Mike Sommers, CEO of the American Petroleum Institute, says the SPR is at its lowest level since 1987 all because President Biden sought to bring the price of gas down before the midterm elections. “The Strategic Petroleum Reserve, unfortunately, has become the strategic political reserve. And we have grave concerns about how it has been so politicized. This is for emergency purposes, not to lower gasoline prices during a time during a political season. I think doing this willy-nilly and doing it in a way that that doesn’t make sense for the market we’re in, we could be dealing with another major oil crisis here in the next few weeks,” is how he explained it to Maria Bartiromo on Fox News recently.
In an Opinion article published in the Washington Post recently, Marc Thiessen at the American Enterprise Institute points out that since Biden took office we’ve seen the biggest spike in gasoline prices in some three decades. It’s no secret that his war on gas is the primary cause of surging prices at the pumps but that wouldn’t serve him well going into the elections. So, he figured he could cover it up by releasing more and more of our SPF reserves. “If Biden cared about reducing gas prices in the long term, he would be doing everything in the White House’s power to increase domestic oil and gas production. He’s doing the opposite. Because higher gas prices are part of their plan to force Americans to abandon fossil fuels. Just as government deliberately raised the cost of cigarettes to curb smoking, Democrats want to raise gas prices to curb our use of fossil fuels.”
And now Mr. Biden has added insult to injury by letting the California-based Chevron petroleum company drill for oil in communist Venezuela. For one thing, in 2020, 2021 and this year the U.N. has issued reports that found the regime is guilty of crimes against humanity.
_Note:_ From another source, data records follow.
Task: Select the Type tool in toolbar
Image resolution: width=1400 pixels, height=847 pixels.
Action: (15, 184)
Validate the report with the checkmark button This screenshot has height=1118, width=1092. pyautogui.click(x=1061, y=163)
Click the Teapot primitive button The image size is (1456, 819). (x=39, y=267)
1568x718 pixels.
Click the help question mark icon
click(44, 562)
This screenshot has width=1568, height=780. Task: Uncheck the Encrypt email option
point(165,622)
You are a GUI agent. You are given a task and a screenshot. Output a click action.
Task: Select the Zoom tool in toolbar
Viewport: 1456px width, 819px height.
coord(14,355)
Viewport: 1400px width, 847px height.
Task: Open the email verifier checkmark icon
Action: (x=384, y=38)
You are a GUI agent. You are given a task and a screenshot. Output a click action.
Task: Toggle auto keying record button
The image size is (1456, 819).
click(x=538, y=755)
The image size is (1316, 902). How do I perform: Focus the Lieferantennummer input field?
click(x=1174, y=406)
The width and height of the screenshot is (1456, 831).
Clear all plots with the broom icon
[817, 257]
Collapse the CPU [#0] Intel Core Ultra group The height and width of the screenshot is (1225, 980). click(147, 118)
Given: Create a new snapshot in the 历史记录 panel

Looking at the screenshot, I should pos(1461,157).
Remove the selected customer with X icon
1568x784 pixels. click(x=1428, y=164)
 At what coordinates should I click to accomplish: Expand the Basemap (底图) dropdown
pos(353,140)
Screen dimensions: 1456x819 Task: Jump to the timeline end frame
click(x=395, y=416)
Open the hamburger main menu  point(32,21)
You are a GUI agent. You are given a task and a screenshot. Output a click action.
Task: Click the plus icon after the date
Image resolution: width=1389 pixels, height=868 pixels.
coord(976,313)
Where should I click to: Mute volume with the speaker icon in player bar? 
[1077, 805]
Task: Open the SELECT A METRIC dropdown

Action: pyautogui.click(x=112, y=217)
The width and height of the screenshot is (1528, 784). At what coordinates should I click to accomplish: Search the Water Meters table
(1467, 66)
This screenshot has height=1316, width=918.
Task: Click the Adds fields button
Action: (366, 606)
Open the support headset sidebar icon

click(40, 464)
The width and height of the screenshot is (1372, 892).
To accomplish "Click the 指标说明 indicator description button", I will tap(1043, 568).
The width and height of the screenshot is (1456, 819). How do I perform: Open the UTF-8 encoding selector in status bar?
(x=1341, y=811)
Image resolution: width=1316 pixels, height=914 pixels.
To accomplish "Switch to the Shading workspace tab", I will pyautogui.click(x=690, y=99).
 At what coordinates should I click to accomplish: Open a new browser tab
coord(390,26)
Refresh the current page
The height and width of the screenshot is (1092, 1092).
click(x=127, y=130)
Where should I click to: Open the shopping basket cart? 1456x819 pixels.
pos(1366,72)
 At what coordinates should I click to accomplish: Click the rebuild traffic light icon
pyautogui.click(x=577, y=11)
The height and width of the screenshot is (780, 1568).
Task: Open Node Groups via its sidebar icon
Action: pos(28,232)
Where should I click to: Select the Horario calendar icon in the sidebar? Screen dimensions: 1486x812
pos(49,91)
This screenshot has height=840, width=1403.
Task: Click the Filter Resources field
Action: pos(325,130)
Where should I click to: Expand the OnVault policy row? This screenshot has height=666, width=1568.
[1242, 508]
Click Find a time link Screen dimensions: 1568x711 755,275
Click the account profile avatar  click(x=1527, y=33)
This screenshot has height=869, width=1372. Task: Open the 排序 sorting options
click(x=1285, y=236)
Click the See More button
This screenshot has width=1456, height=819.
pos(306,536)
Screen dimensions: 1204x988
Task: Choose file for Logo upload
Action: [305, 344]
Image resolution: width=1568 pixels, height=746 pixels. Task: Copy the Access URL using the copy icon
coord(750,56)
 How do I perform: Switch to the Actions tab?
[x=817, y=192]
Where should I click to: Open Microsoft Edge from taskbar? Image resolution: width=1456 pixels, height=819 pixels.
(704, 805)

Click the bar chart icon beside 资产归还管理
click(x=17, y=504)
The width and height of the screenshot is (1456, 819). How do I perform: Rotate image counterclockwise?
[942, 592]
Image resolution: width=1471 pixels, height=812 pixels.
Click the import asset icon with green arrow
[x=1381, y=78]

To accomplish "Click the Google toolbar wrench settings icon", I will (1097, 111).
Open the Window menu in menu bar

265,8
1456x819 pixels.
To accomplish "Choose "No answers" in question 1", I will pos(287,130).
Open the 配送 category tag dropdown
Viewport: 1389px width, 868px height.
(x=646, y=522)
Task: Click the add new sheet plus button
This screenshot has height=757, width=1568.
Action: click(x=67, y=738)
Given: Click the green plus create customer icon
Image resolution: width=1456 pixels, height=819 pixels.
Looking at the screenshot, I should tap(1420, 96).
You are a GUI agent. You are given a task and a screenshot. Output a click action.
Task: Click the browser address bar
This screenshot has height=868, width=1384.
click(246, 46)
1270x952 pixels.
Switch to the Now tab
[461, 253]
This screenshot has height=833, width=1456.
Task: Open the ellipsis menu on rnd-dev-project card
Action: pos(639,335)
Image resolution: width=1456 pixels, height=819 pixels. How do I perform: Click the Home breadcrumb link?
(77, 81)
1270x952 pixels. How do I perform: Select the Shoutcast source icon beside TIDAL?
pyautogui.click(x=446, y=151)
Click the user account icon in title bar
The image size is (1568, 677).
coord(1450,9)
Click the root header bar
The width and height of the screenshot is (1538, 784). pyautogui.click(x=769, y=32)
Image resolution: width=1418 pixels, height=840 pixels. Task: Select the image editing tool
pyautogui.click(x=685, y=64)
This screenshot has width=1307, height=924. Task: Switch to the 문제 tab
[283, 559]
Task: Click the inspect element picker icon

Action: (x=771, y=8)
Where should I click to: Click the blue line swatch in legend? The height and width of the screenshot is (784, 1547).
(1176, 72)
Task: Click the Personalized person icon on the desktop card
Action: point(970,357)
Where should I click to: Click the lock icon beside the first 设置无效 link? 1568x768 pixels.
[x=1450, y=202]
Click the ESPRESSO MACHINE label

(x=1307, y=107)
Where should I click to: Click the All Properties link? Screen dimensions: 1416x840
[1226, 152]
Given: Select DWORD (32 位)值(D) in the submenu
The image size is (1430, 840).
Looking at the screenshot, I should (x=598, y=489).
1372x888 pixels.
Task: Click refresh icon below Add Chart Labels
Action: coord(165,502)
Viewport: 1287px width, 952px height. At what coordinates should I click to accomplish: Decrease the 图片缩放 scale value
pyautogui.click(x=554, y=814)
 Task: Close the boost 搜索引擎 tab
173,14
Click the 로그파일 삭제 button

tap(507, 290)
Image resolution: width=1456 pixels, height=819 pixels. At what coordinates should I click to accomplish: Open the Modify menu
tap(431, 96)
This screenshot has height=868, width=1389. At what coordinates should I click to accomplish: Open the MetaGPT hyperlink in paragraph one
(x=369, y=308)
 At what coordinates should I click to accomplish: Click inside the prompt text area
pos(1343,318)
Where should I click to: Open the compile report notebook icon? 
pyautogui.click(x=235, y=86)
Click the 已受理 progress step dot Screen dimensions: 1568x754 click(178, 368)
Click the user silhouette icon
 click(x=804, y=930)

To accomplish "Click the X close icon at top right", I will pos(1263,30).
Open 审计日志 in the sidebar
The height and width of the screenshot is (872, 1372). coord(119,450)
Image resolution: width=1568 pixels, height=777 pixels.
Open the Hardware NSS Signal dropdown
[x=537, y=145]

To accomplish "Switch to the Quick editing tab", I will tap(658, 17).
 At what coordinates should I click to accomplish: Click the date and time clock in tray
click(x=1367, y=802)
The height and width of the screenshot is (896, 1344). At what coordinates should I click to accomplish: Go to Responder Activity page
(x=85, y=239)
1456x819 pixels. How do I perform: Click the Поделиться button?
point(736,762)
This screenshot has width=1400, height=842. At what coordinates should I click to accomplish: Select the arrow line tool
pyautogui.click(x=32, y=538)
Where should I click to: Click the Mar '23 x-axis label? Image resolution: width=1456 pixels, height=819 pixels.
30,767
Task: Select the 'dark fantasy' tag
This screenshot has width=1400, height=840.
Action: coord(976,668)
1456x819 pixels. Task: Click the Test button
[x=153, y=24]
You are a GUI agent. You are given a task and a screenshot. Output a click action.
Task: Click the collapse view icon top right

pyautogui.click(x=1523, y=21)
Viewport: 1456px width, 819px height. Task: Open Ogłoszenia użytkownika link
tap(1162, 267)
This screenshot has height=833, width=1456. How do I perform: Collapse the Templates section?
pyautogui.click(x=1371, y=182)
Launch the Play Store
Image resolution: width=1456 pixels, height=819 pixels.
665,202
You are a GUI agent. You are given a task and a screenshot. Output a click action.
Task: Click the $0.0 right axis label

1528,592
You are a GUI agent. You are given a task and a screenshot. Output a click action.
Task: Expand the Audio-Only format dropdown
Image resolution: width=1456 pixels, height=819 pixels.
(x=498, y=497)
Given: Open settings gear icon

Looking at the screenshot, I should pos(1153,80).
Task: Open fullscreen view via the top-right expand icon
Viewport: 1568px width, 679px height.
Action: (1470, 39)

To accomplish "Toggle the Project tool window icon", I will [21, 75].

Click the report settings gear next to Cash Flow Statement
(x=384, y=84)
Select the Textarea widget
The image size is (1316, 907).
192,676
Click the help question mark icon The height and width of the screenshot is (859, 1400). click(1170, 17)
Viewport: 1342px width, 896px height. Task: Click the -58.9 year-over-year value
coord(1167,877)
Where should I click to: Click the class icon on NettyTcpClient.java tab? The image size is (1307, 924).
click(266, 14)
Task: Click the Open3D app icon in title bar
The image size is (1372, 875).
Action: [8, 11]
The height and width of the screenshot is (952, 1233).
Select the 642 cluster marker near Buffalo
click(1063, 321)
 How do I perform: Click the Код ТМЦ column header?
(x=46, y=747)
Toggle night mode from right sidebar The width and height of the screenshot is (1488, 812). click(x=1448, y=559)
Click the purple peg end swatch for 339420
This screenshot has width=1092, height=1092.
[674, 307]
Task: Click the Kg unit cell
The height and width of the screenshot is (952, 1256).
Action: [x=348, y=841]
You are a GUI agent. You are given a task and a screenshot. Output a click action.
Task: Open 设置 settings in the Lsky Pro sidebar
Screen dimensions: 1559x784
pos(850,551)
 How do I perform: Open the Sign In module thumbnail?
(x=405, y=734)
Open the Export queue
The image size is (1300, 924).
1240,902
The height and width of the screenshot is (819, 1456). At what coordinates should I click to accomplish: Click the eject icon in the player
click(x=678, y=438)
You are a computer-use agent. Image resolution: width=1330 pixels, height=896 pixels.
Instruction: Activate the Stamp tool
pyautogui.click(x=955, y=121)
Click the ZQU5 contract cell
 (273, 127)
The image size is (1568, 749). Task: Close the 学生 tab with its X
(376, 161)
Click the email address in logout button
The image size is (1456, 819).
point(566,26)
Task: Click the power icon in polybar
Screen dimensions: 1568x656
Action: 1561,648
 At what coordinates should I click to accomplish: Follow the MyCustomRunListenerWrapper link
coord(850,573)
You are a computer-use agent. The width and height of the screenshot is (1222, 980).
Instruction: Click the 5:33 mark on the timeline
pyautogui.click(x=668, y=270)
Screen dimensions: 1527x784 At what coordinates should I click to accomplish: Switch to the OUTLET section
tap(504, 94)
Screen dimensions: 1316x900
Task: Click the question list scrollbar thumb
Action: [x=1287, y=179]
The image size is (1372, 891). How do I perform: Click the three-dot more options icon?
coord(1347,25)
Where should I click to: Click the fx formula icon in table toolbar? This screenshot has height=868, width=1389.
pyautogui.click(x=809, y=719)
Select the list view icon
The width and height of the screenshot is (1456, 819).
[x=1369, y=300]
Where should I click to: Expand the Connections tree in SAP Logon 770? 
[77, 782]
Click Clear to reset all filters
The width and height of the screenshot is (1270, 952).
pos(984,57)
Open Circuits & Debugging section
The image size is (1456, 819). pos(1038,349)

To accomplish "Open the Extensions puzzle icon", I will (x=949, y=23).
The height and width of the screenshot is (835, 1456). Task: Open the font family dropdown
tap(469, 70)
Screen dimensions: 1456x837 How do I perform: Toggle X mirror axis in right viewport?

In addition, Venezuela’s heavy crude oil is so low in quality that few refineries in the world will take it. But soon after the Chevron deal was struck Forbes Magazine pointed out that when the president shut down the Keystone XL Pipeline on the first day of his presidency he blamed it on the heavy oil it would transport. It wasn’t good enough for us then but it is now.
“On that day, Biden chose to cancel the cross-border permit for the northern leg of TC Energy’s Keystone XL Pipeline with a stroke of his presidential pen. The decision was not made because TC Energy or its partners had been found to be in violation of U.S. law or regulations governing pipelines – no such finding had been made…The decision to cancel the already half-completed pipeline and billions of dollars of already sunk investments was made, according to Biden and his own spokespersons at the time, to send a message that the heavy grade of crude oil the pipeline was designed to bring in from Canada was somehow more polluting and less desirable than other grades of oil for use in the United States. That was the argument that had been mounted against the project since early in first term of the Obama administration, in which Biden served as Vice President.”
As one analysis put it, Biden and his cronies are not only fighting the development of our vast petroleum resources; they are, in fact, economically punishing middle and low income Americans by fueling inflation. It’s not just they’re excessive spending, they have taken actions clearly intended to force the steep rise in gas and energy prices and the derivative impact upon food prices.